At present, 34 million steel springs are produced per year for use by Audi vehicles. Said Bayerlein: “Although the composite springs are initially a very small project for us, it is something we are very interested in applying to future models. In particular, there are no limitations with the springs; a crucial part of the original design brief was that they could be used on both front and rear strut configurations and are suitable for all future Audi projects.”

Audi’s “ultra” designation for some of its models describes particular focus on the latest technological advances spanning lightweight construction to engine development.

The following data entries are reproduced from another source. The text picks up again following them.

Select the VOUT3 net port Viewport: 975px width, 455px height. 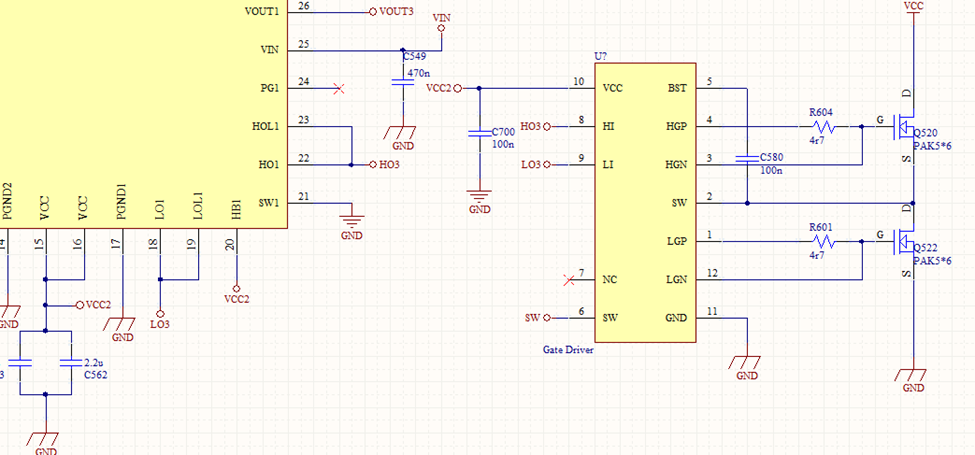pyautogui.click(x=392, y=11)
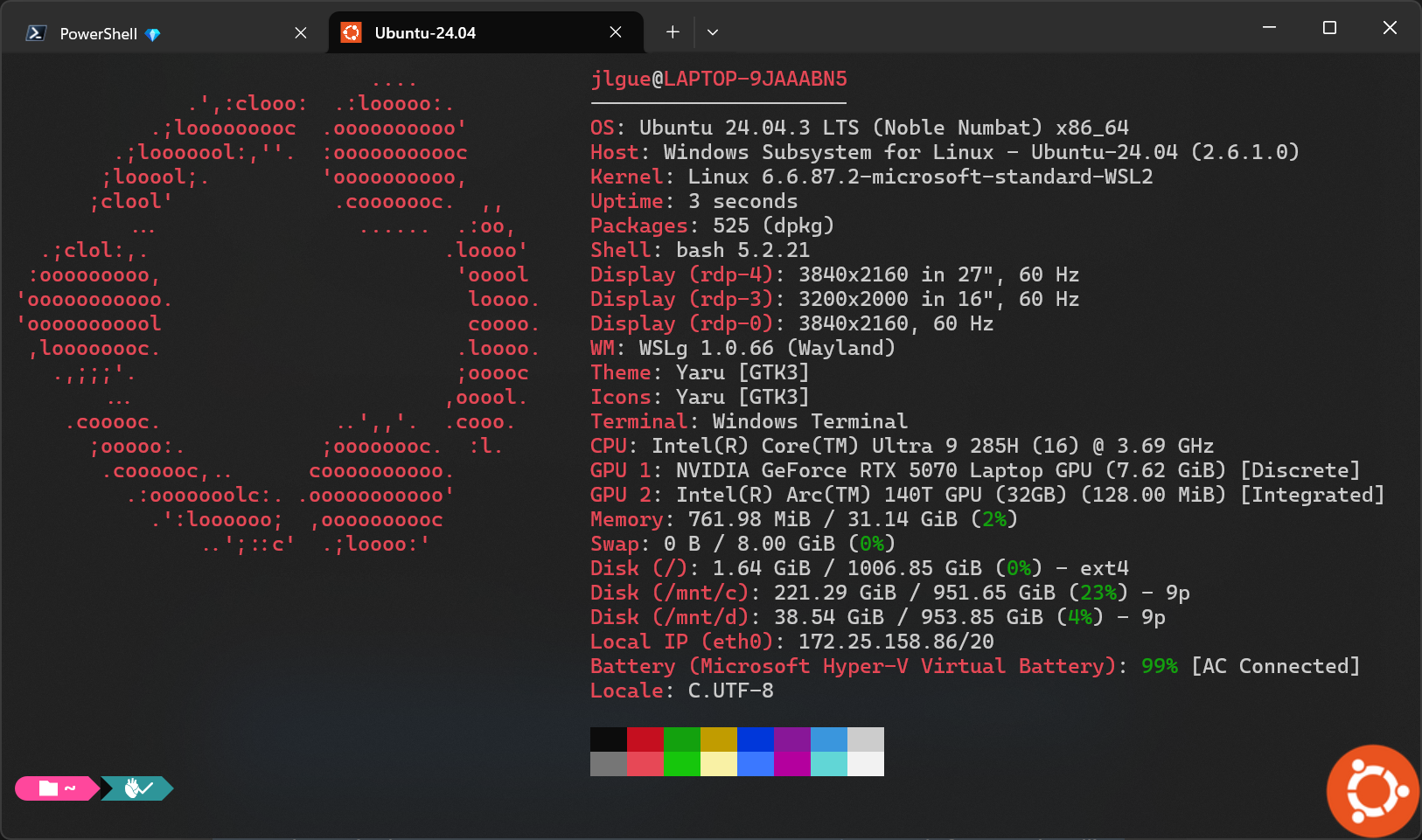Click the large Ubuntu logo in the bottom corner
Screen dimensions: 1422x840
click(1373, 791)
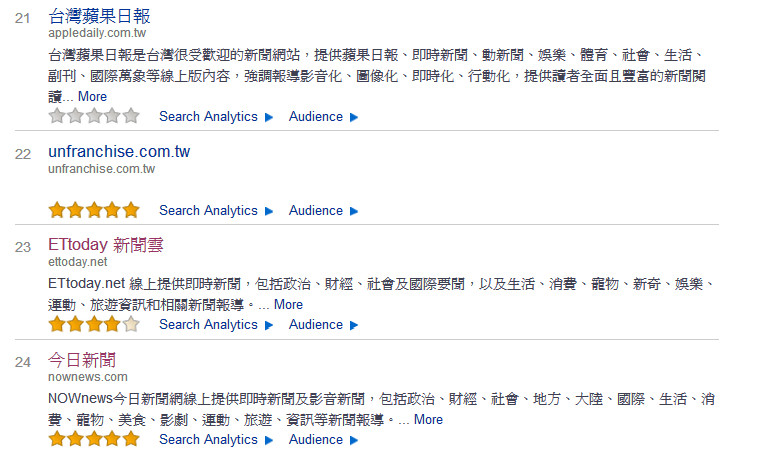Screen dimensions: 771x452
Task: Click the ettoday.net domain text
Action: pyautogui.click(x=77, y=262)
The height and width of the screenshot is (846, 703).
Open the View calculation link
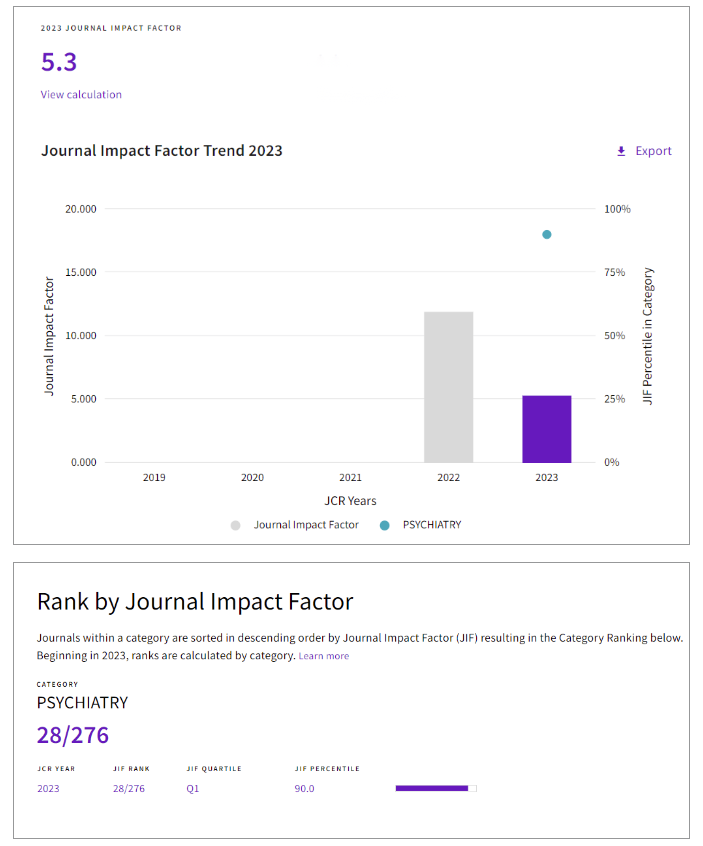point(81,94)
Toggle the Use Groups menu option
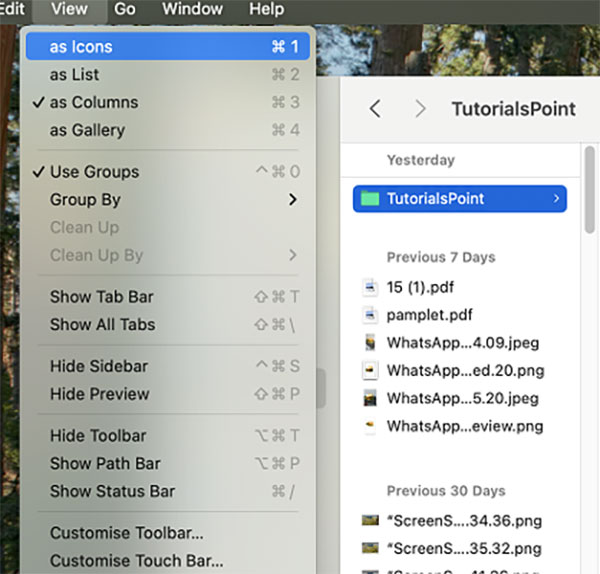The image size is (600, 574). click(95, 172)
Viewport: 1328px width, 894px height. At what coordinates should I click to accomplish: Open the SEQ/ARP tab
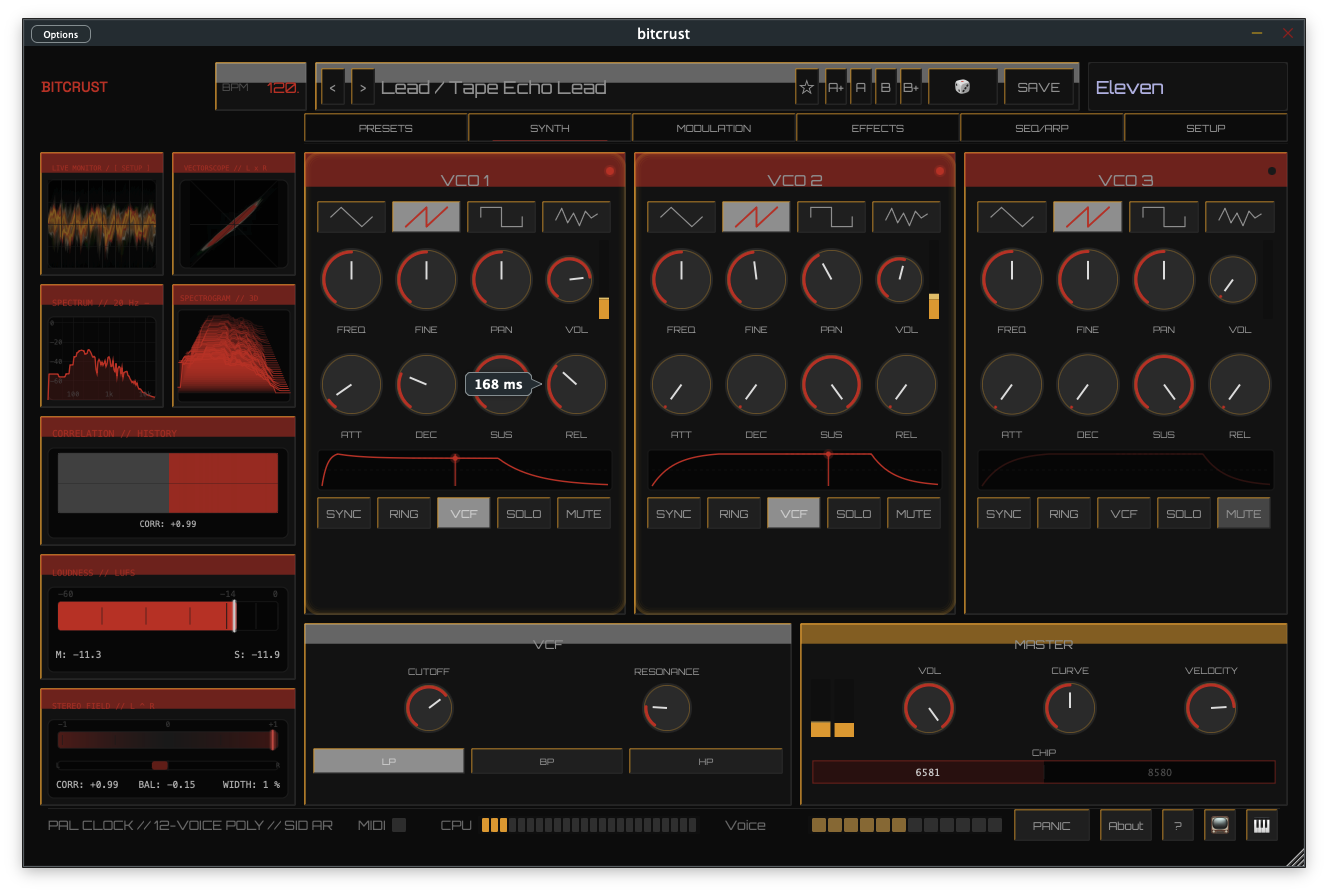pyautogui.click(x=1042, y=127)
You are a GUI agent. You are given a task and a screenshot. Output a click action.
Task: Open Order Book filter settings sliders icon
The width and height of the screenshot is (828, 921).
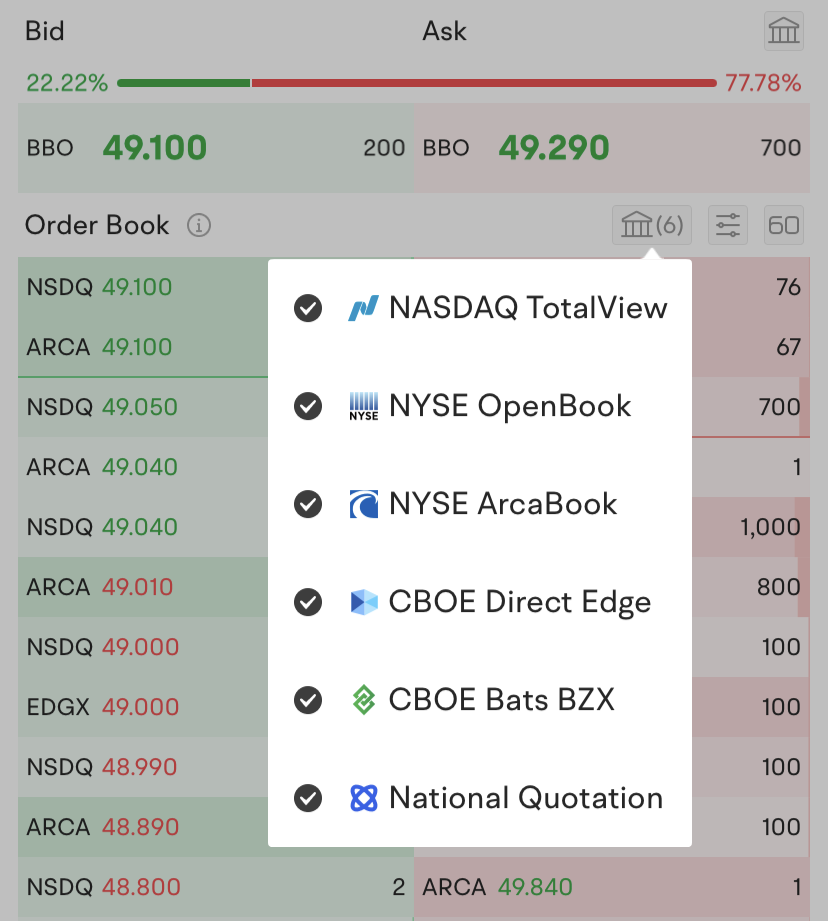(728, 225)
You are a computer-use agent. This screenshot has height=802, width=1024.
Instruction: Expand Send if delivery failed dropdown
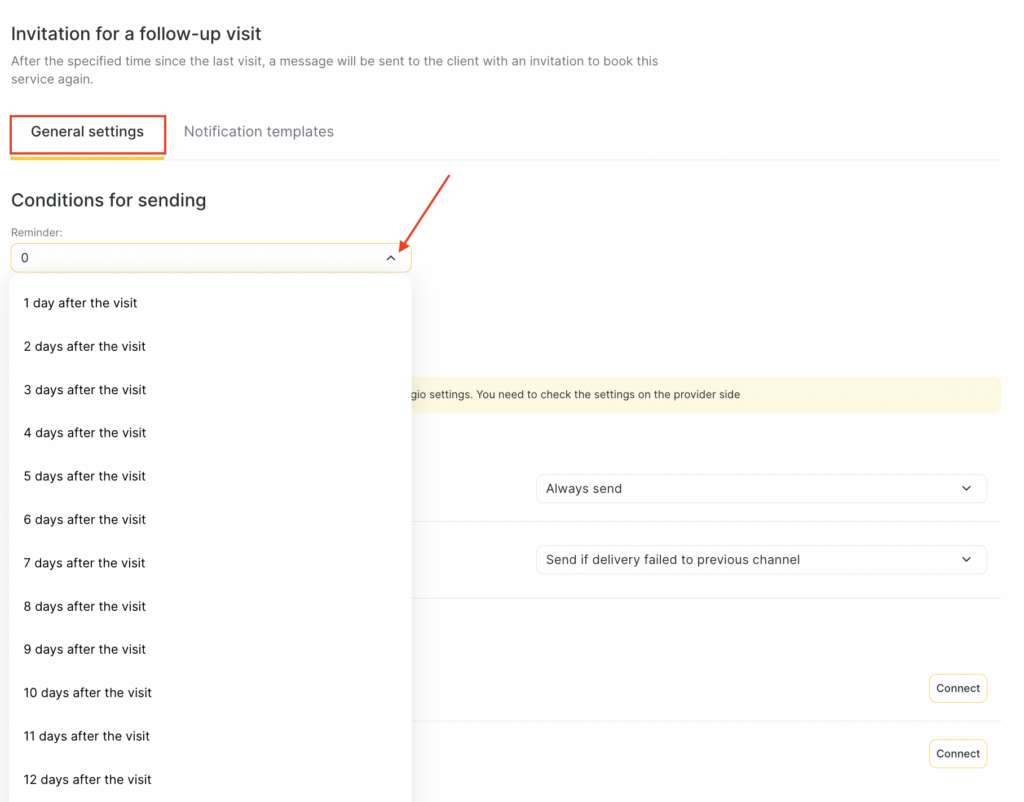[x=760, y=560]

The venture is a joint one between Audi and Allevard Rejna, part of the Sogefi Group, which spends almost 3% of its total revenues on R&D. Sogefi states that the patented new coil spring can show a weight saving of up to 70% of that of a comparable steel spring. The GFRP springs have been designed to be assembled on cars and light commercial vehicles without affecting the suspension system architecture for a weight reduction of 4 to 6 kg (8.8 to 13.2 lb) per vehicle (depending on coil spring design and vehicle type) and a significant reduction of unsprung mass.

CO2 is also reduced during the production process of the GFRP springs compared to steel.

Sogefi CEO Guglielmo Fiocchi said: “Innovation in the car sector, starting from reducing weight and improving the efficiency of vehicles, now depends significantly on components companies.”

A6 composite carrier

The A6’s weight-saving infotainment system carrier holds an amplifier and optional TV tuner. It is fabricated with Tepex and Durethan from supplier Lanxess to deliver required high stiffness and fatigue resistance levels.

Lanxess’s Lightweight Design Specialist, Martin Klocke, said: “This application underlines the enormous weight-saving potential of hybrid technology and continuous fiber-reinforced polyamide composite for lightweight design of structural components. We are confident that this hybrid design also is suitable for other components in motor vehicles, such as carriers for pre-installed electric and electronic modules.”

Lanxess created the solution together with Audi’s Control Device Package Development and Fiber-Reinforced Plastic Technology departments. Other companies involved included KraussMaffei.

For the prototype system, KraussMaffei developed a fully automated manufacturing cell with a bespoke adjusted handling system and a heating unit placed directly above the mold platen. Using this as a basis, Reinert Kunstofftechnik created an optimized manufacturing cell for fully automated series production of the carrier.